Source extract:
..........
Both moments are bias-corrected because they start at zero: m̂_t = m_t / (1 − β_1^t), v̂_t = v_t / (1 − β_2^t). The parameter update is θ_{t+1} = θ_t − η · m̂_t / (√v̂_t + ε). Each parameter gets its own effective learning rate scaled by 1/√(second moment) — a per-parameter adaptive step.
# AdamW update — the standard form used for Transformer pretraining.
m = beta1 * m + (1 - beta1) * grad
v = beta2 * v + (1 - beta2) * grad * grad
m_hat = m / (1 - beta1 ** step)
v_hat = v / (1 - beta2 ** step)
# Decoupled weight decay (the W in AdamW).
param.mul_(1 - lr * weight_decay)
param.addcdiv_(m_hat, v_hat.sqrt().add(eps), value=-lr)Why Adam Works#
Adam combines momentum (the first-moment EMA smooths noisy gradients) with RMSProp-style adaptive scaling (the second-moment EMA normalises by historical gradient magnitude). The effect is that parameters with consistently small gradients still take meaningful steps, while parameters with bursty gradients are damped — both desirable behaviours for sparse, high-dimensional problems like deep learning.
Adam also handles the heterogeneous gradient scales typical of neural networks — embedding layers, attention projections and FFN matrices have wildly different gradient magnitudes — without needing per-layer hand-tuned learning rates.
The Weight Decay Bug AdamW Fixed#
In the original Adam paper, L2 regularisation was implemented by adding λ · θ to the gradient: g_t ← g_t + λ · θ_t. With adaptive scaling, this means the effective weight decay is scaled by 1/√v̂, so parameters with large second moment get less decay than parameters with small second moment. That is not what L2 is supposed to do.
Loshchilov and Hutter's 2017 fix is trivial in retrospect: apply the decay directly to the parameter, outside the adaptive update. θ ← (1 − η · λ) · θ before the gradient step. This decouples regularisation strength from gradient magnitude. The fix improves generalisation on essentially every task ever tested with Adam, and AdamW is now universal.
Several deep learning frameworks shipped 'Adam with weight decay' for years that was actually the broken L2 form. If you are reproducing a paper from before 2018, check carefully which is being used — they are not equivalent.
..........
Assignment 1: According to the Adam optimizer passage, which parts of a neural network have widely different gradient magnitudes?
Assignment 2: Echo the Adam optimizer passage word for word, everything from "Both moments are" down to "beta2 ** step)".
The material plays no part in any of this.

Given data:
..........
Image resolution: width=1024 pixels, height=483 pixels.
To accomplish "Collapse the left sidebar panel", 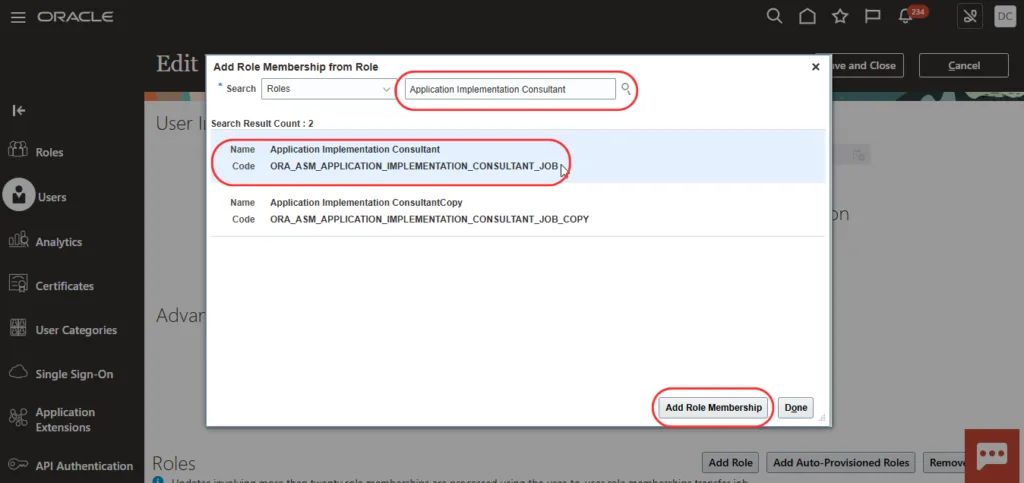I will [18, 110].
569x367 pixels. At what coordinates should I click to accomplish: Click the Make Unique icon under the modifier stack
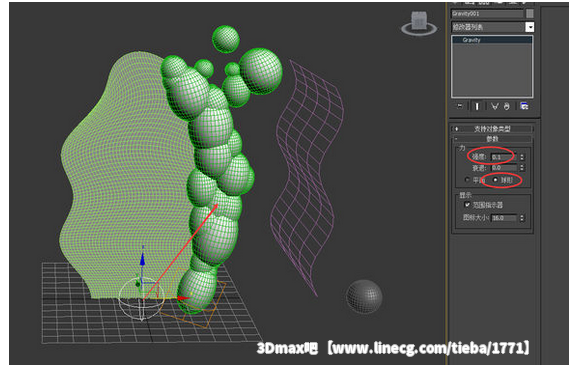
..........
Problem solution 1: Embedding layers, attention projections and FFN matrices.

Problem solution 2:
Both moments are bias-corrected because they start at zero: m̂_t = m_t / (1 − β_1^t), v̂_t = v_t / (1 − β_2^t). The parameter update is θ_{t+1} = θ_t − η · m̂_t / (√v̂_t + ε). Each parameter gets its own effective learning rate scaled by 1/√(second moment) — a per-parameter adaptive step.
# AdamW update — the standard form used for Transformer pretraining.
m = beta1 * m + (1 - beta1) * grad
v = beta2 * v + (1 - beta2) * grad * grad
m_hat = m / (1 - beta1 ** step)
v_hat = v / (1 - beta2 ** step)